Pour autant, nous avons le devoir impérieux de continuer à nous battre pour préserver le saumon Atlantique, car de notre capacité à préserver ce grand migrateur dépend l’avenir de l’homme. Ce qui rend plus que jamais d’une brûlante actualité le slogan de 1970 de l’AAPPSB, ancien nom d’Eau et Rivières de Bretagne « Lorsque le poisson meurt, l’homme est menacé ».
L’année 1966 fut une saison exceptionnelle sur l’Élorn et la plupart des fleuves côtiers armoricains. En deux mois, 550 captures (saumons de plusieurs hivers de mer et quelques poissons de 6 à 10 Kg). Plus de 250 furent enregistrés (pesés, mesurés…) au siège de l’association du Chupen. Les déclarations au Chupen représentaient, bon an mal an, le tiers des captures totales.
Le vainqueur du « concours » 1966, Roger Kerlidou, dit le « grand K » un pêcheur hors pair, avait capturé 39 poissons, dont 18 à la mouche durant le seul mois de mai (tous des poissons « rouges » remontés en février début mars). Le deuxième affichait 33 prises, deux autres pêcheurs (non enregistrés au Chupen, dont Jean-Marie Person (voir tableau J. M. Person ci-dessous) affichaient plus de 30 prises. Ainsi donc, quatre saumoniers avaient sorti de la rivière plus de 120 saumons de printemps. C’est plus qu’il n’en monte aujourd’hui durant l’année entière !
Si l’on se souvient que la pression de pêche de l’époque était très forte, elle était amplifiée par la présence des moulins dont les barrages jalonnaient le cours de la rivière, freinant les montaisons et favorisant le regroupement de migrateurs et facilitant ainsi la possibilité de les capturer. On peut donc estimer que durant cette période au bas mot 50 % des poissons étaient alors capturés, jusqu’à 70 % certaines saisons en aval du barrage de Kerigeant au bas bourg de la Roche-Maurice lorsque la minoterie était encore en activité.
La migration 1966 sur notre rivière avait donc certainement atteint, voire dépassé, la barre des 1.000 PHM, ce qui malgré la ponction des pêcheurs laissaient 400 à 500 géniteurs sur les frayères, soit un potentiel de dépose d’œufs très important.
Ces chiffres, bien qu’impressionnants pour un fleuve côtier de moins de 50 km, relativisent toutefois la fameuse richesse passée. Ils permettent d’estimer que dans les meilleures conditions, la production potentielle annuelle de l’Élorn était de l’ordre de 1.800 à 2.000 poissons durant les périodes les plus fastes. Encore une fois, nos sommes très en-deçà des chiffres évoqués notamment par Roule.
On notera qu’en 1987 environ 1.800 saumons remontaient encore notre rivière sur la foi du comptage de la station de Kerhamon et que la dernière bonne année, 2020, n’est pas si lointaine : 887 individus enregistrés (non compris l’échappement).

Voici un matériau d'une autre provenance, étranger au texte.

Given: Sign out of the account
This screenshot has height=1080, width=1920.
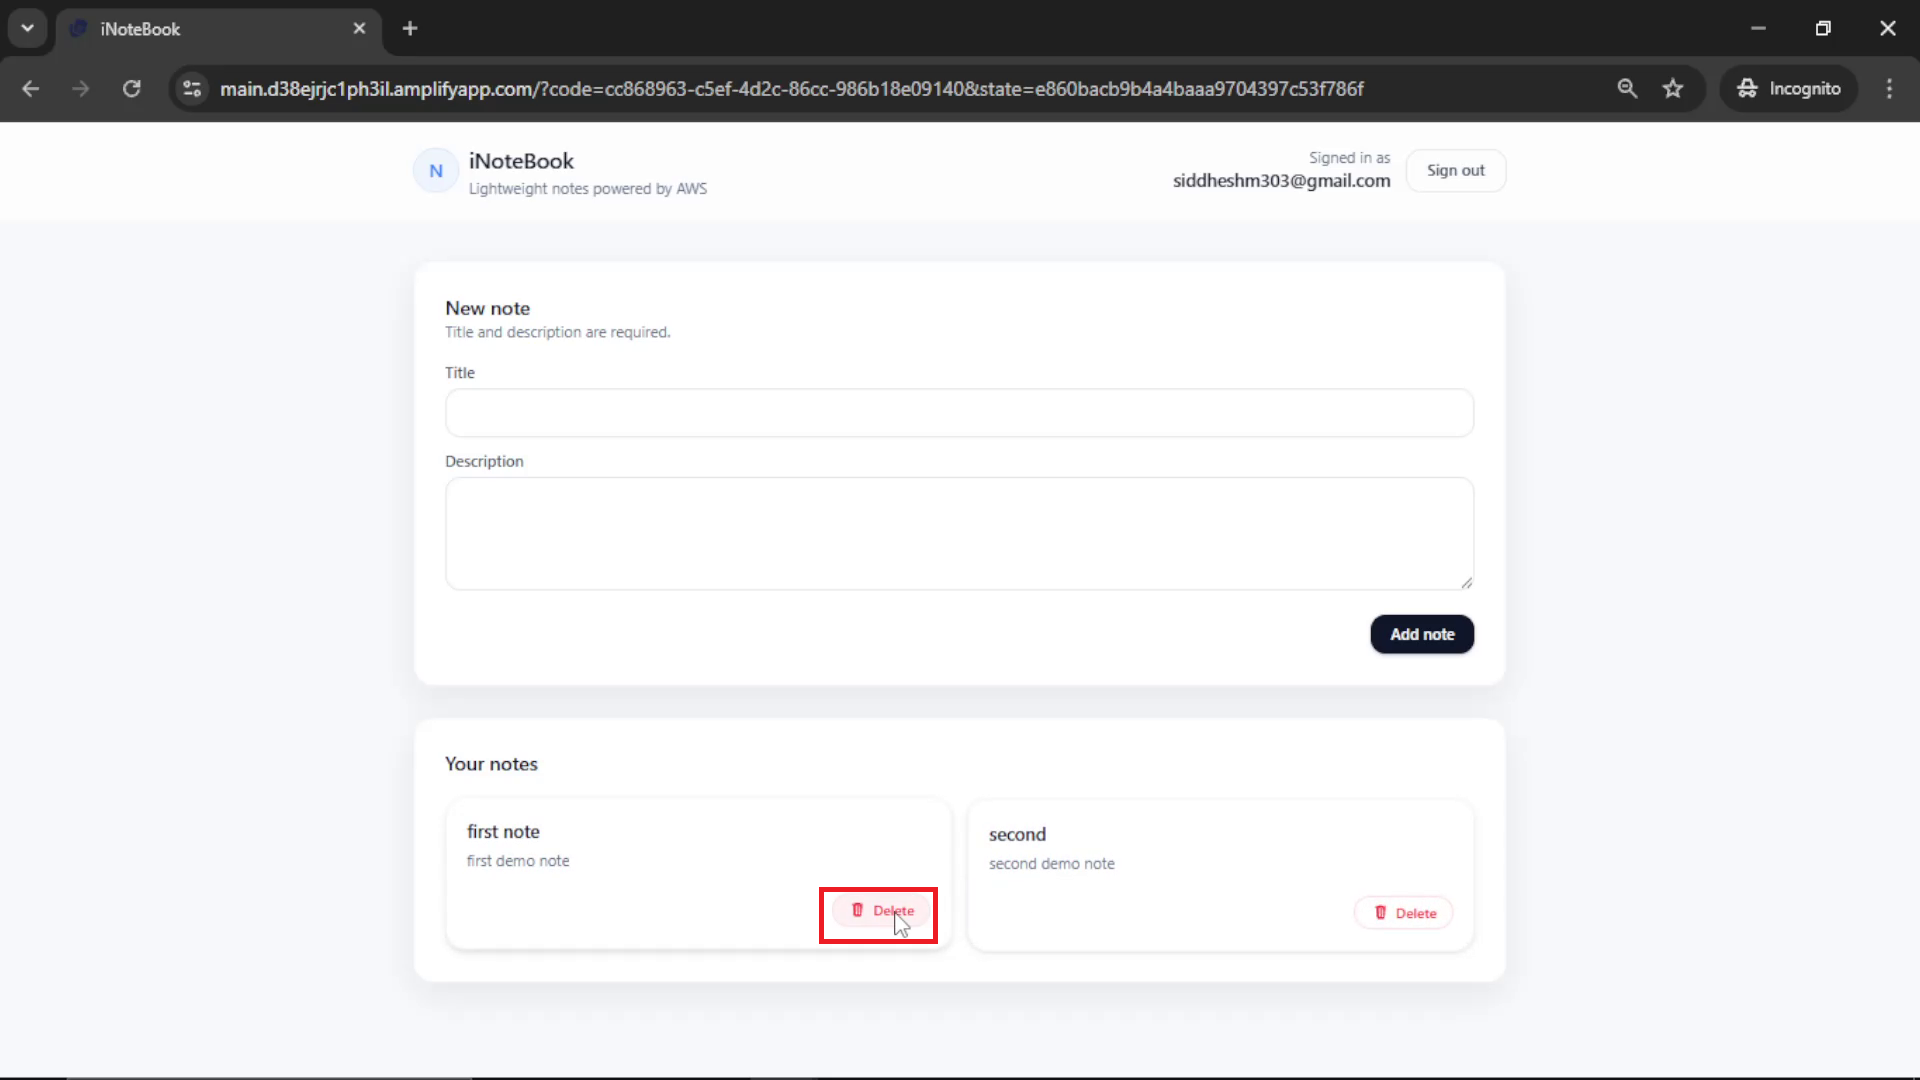Looking at the screenshot, I should pyautogui.click(x=1456, y=171).
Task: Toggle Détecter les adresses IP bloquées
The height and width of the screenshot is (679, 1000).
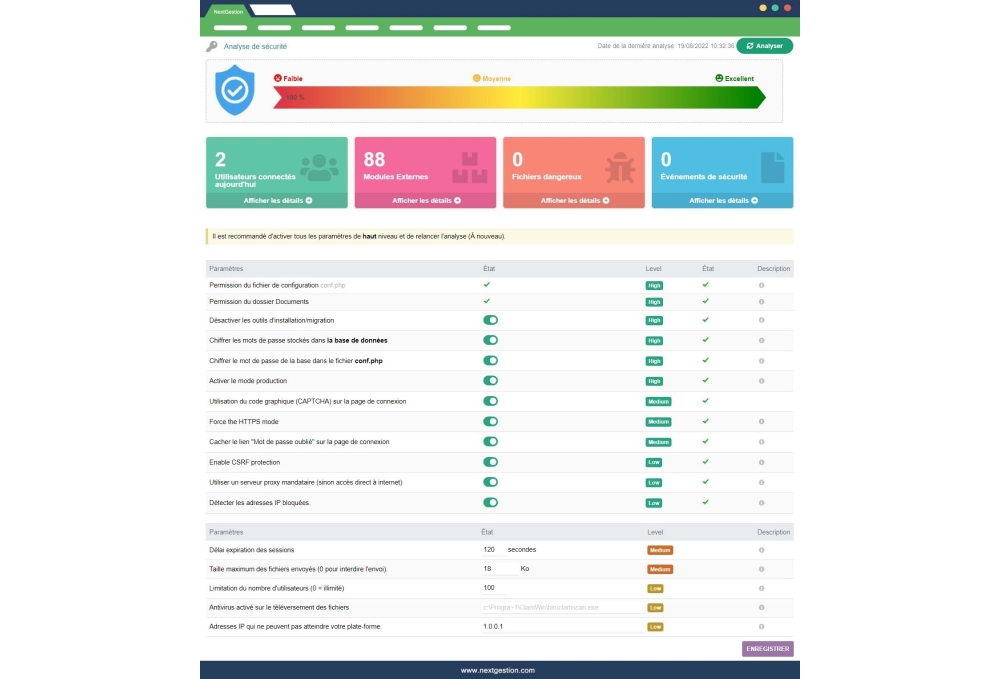Action: (x=490, y=502)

La différence notable avec 1966 étant qu’en 1987 et 2020, c’est le nombre de castillons (1HM) qui est 5 à 6 fois supérieur à celui des saumons de printemps. Le rapport devait être inverse dans les années 1960.
Cette remontée exceptionnelle 1966 trouverait peut-être son origine (hypothèse non vérifiée scientifiquement) dans le fait que l’hiver 1962-1963 (hiver le plus froid du siècle par sa durée : l’Élorn fut pris par la glace dans les biefs durant plusieurs semaines) a pu favoriser un retard des migrations pour les tacons issus de la fraye 1961, dont un contingent important a dû séjourner non pas deux mais trois années en rivière. Rappelons que plus la température hivernale est durablement basse, plus la croissance des tacons est lente, d’où un cycle eau douce de plusieurs années dans les pays à climat continental ou subarctique (exemple Norvège, Canada). Leur dévalaison au printemps 1964 se serait donc additionnée avec celle issue de la fraye 1962, soit deux années de production cumulées. A noter qu’en année normale, deux cohortes de smolts se chevauchent : ceux d’un an de rivière et ceux de deux ans, leur pourcentage étant variable en fonction des conditions climatiques (facteur essentiel : le couple température/débit)
Ces productions cumulées de smolts (1961 & 1962), descendus en 1964, expliqueraient peut-être, deux ans plus tard, le retour exceptionnel des saumons de printemps en 1966.